Saturday. The park gates open then, and close precisely at 5
P.M.
We have our work cut out for us.

On Saturday, I leave before 7
A.M.
in the old surveying truck. It creaks and groans like an old ship, and the leaky windows create a roar inside that makes the radio pretty useless. The surveyor had warned me about the brakes—they were bad, he said—and he was right. I push the brake pedal on the Highway 14 off-ramp and the truck slows slightly. I grunt down with both feet, and the truck loses speed with only a little more alacrity. The truck has character, however, and it looks perfect.

I've long felt that the right props and the right location don't make a movie, but they sure can kill it. When I watch a film, I obsess over the little things, and I look and listen for errors. If I find them, they take me out of the film. Good films and television shows are good for a reason, and attention to detail is a big part of it. On this film, I feel I've got all the details right . . . except the darn license plates.

I'm at the entrance to the park by 7:30
A.M.
Today will be the acid test. Will the actors be on time? Will they find the park? Will they show up at all?

By 7:50
A.M.
, I have my answer. Everyone has arrived. We're lined up on the road outside the park gate, and I'm grinning like a fool and high-fiving the actors. It's an auspicious start.

We start shooting the first scene by 9
A.M.
, and I find something strange with my relationship with Dan. I'm not irritated at him. The first order of business is to load the camera. Dan disappears into his car and covers himself with a blanket to block light from getting onto the film. He's gone a
lonnnnng
time. He comes back, looking a bit sheepish. He was impatient with my loading skills during his shoot. Now he seems chastened. I don't rub it in. “Loading a camera in the dark is fun,” I say in commiseration.

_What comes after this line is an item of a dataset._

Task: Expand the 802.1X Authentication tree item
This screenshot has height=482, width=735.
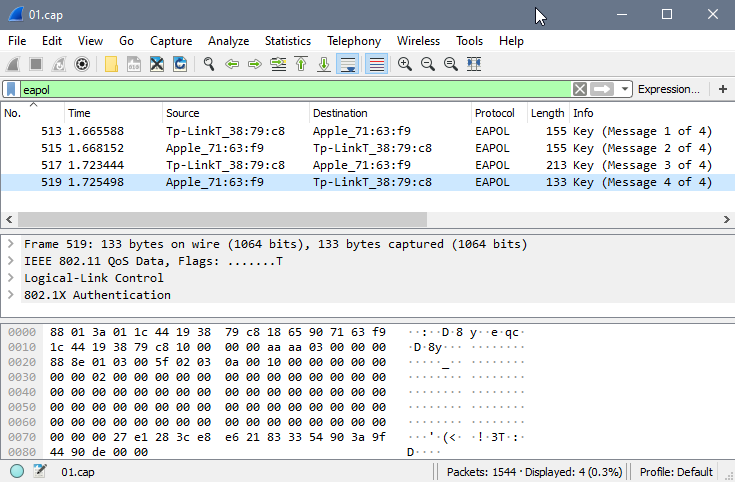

As we set up shots, Dan is helpful and enthusiastic. He knows more than I do about camera work, and I'm very happy to have him on the set. From hour one, the relationship is much more cohesive and upbeat. I think it has to do with security and insecurity. I'm twenty years older than Dan. I'm old enough to know that I know very few things in this world, and I'm not ashamed to admit this to Dan. Dan has the cocky assurance of youth, someone who knows everything and is loath to admit ignorance. I was the same way when I was twenty-three. When Dan was director, he seemed uptight and nervous. Now that I'm the director, he's loose and relaxed.

We have a great deal of back and forth. I'm happy to have his input.

Dan also seems impressed that the shoot is running like clockwork. The producing duties are largely done, and we've got a great cast, nice props, and an awesome location. He's had a nice break to focus on his other classes. Any doubts he had about my organizing skills are put to rest.

We shoot that morning and dine on a feast for lunch on a shade-covered picnic table. Irene's spread is delicious. Surveyor Robert Hennon has indeed come to give technical advice, and he's a gent. He shows the actors how to use the surveying gear.

The next day we meet again and shoot again. It goes swimmingly well. Mikey is there to be a gofer—we cover a lot of ground and he gladly hauls camera equipment and props.